The majority of studies did not examine associations by population sub- groups, e.g. gender or age. Indeed, study populations were treated as homogeneous, being usually dichotomized into ATS v non-ATS groups. Such an approach is limited as it ignores the broader social, environmental and personal level correlates of behavior. Indeed, Panter and colleagues [48] highlighted the importance of facilities to assist active travel and urban design in the neighborhood, as well as shorter distances and road safety in-route in relation to active travel. A recent review of qualitative studies of children's experiences of active travel not only supported these observations, but also highlighted the importance of the constraining influence of parents' restrictions on independent movement, as well as children's own fears of traffic [49]. All these factors clearly have a major impact on children's ability to undertake ATS and may provide an explanation why some studies fail to report consistent associations [9,10]. Only two studies reported power calculations in their methods sections. While the majority of the studies included large samples and were likely to have adequate power to detect hypothesized relationships, the reporting of power calculations should be considered by others in the future.

Body composition/weight status was measured in a variety of ways, with most studies employing BMI z-scores or percentiles to classify youth as healthy, overweight or obese. Two studies [21,37] used parental proxy reports of their children's height and weight and both studies found no association between BMI and method of transportation to school. Alternatively, two studies [19,30] used students' self-reported BMI and found significant associations between ATS and weight status. More consistency in using a more objective assessment of this exposure variable in future studies would help to establish the association in relation to ATS.

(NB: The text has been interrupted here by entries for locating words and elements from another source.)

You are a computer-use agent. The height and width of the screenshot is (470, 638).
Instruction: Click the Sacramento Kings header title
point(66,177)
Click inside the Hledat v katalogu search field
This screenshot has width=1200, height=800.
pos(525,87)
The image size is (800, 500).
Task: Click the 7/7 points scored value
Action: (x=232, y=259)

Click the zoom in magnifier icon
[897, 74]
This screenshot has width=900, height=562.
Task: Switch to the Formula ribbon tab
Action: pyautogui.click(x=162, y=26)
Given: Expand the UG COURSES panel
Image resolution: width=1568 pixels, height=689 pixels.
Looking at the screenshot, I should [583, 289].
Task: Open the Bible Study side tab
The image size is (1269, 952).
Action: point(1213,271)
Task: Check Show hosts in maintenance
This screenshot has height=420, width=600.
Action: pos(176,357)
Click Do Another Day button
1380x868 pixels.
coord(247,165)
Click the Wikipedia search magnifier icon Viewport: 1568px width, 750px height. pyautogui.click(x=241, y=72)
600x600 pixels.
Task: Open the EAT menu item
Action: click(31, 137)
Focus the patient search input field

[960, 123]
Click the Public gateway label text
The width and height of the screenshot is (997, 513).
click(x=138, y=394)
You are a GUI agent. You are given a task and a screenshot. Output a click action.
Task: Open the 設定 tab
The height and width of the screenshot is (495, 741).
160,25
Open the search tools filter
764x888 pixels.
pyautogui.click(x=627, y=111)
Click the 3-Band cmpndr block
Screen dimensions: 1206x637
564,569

This is the first systematic review to report the relationship between ATS and HRF in youth. In addition, the assessment of study eligibility and quality was conducted independently by two authors and consensus was reached for every decision. However, the limitations of this review should be noted. First, the measurement and classification of ATS were different across studies, which may explain some of the inconsistencies found. Second, the quality assessment was not extensive and additional criteria may provide additional insights. Finally, the search strategy was limited to published studies identified through the selected search engines. As more studies continue to be published, it will be important to reconsider and refine these findings. Despite these shortcomings, it seems that the majority of higher quality studies reported consistent associations between ATS and the important health indexes of weight status/body composition and cardiorespiratory fitness. With such health benefits for children, the promotion of ATS provides a real opportunity for public health interventions to tackle the double challenge of obesity and poor fitness.

Conclusions

There is some evidence to suggest that active travel to school is associated with a healthier body composition and level of cardiorespiratory fitness among youth. However, as this review included only two longitudinal studies, more interventions and longitudinal studies exploring the relationship between changes in health-related fitness and active travel are needed to investigate the causal nature of such relationships. While it is important that researchers continue to monitor children and adolescents school transportation behaviours, there is a need to broaden the research on young people's active transport to include journeys to destinations other than school, e.g. walking/cycling trips from home to a variety of neighbourhood destinations. Distance to school has been identified as a barrier to active transportation [50] and public health strategies promoting active transportation to more proximal destinations are clearly warranted.

Competing interests

The authors declare that they have no competing interests.

Authors' contributions

DRL and CEF conducted the literature search. DRL and PK evaluated the quality of included studies. All authors contributed the editing and approving of the final version of the paper.